Gepersonaliseerde nacontrole en samen beslissen over de nacontrole biedt voordelen voor patiënten, maar de implementatie hiervan brengt uitdagingen met zich mee. Dat concludeert Jet Ankersmid, die op 14 juni jl. promoveerde aan de Universiteit Twente.
Dankzij verbeteringen in vroege ontdekking, diagnostiek en behandeling is de overleving van borstkankerpatiënten de afgelopen decennia sterk toegenomen. Steeds meer mensen komen dus in aanraking met de nazorg en nacontrole na borstkanker. De nacontrole na borstkanker bestaat uit jaarlijkse beeldvorming (mammografie of MRI) en lichamelijk onderzoek, tot minimaal 5 jaar na behandeling.
In haar onderzoek ziet Ankersmid dat de organisatie van nazorg voornamelijk wordt ingericht volgens de NABON-richtlijn. Ankersmid en collega’s waren ook benieuwd naar de inschatting van patiënten en zorgverleners op de terugkeer van ziekte binnen 5 jaar.
Uit een vragenlijst onder 258 patiënten bleek dat deze dit vrij goed konden inschatten. Zorgverleners waren meer geneigd tot overschatting. Verder concludeerde Ankersmid dat patiënten en zorgverleners samen beslissen over nacontrole wenselijk achten.
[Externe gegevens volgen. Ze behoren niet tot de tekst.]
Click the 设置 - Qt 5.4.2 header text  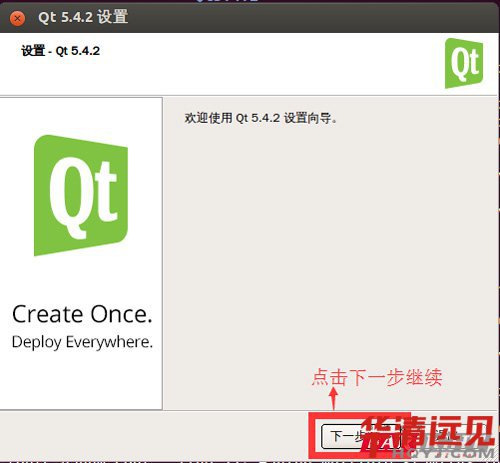[x=60, y=51]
Respondenten hadden behoefte aan betere informatievoorziening en communicatie-ondersteuning.
Het proefschrift gaat daarnaast uitgebreid in op de inzet en ervaringen met de Nacontrole keuzehulp. Het promotietraject van Ankersmid is gefinancierd door ZonMw en onderdeel van het ‘Experiment Uitkomstindicatoren’ van Santeon.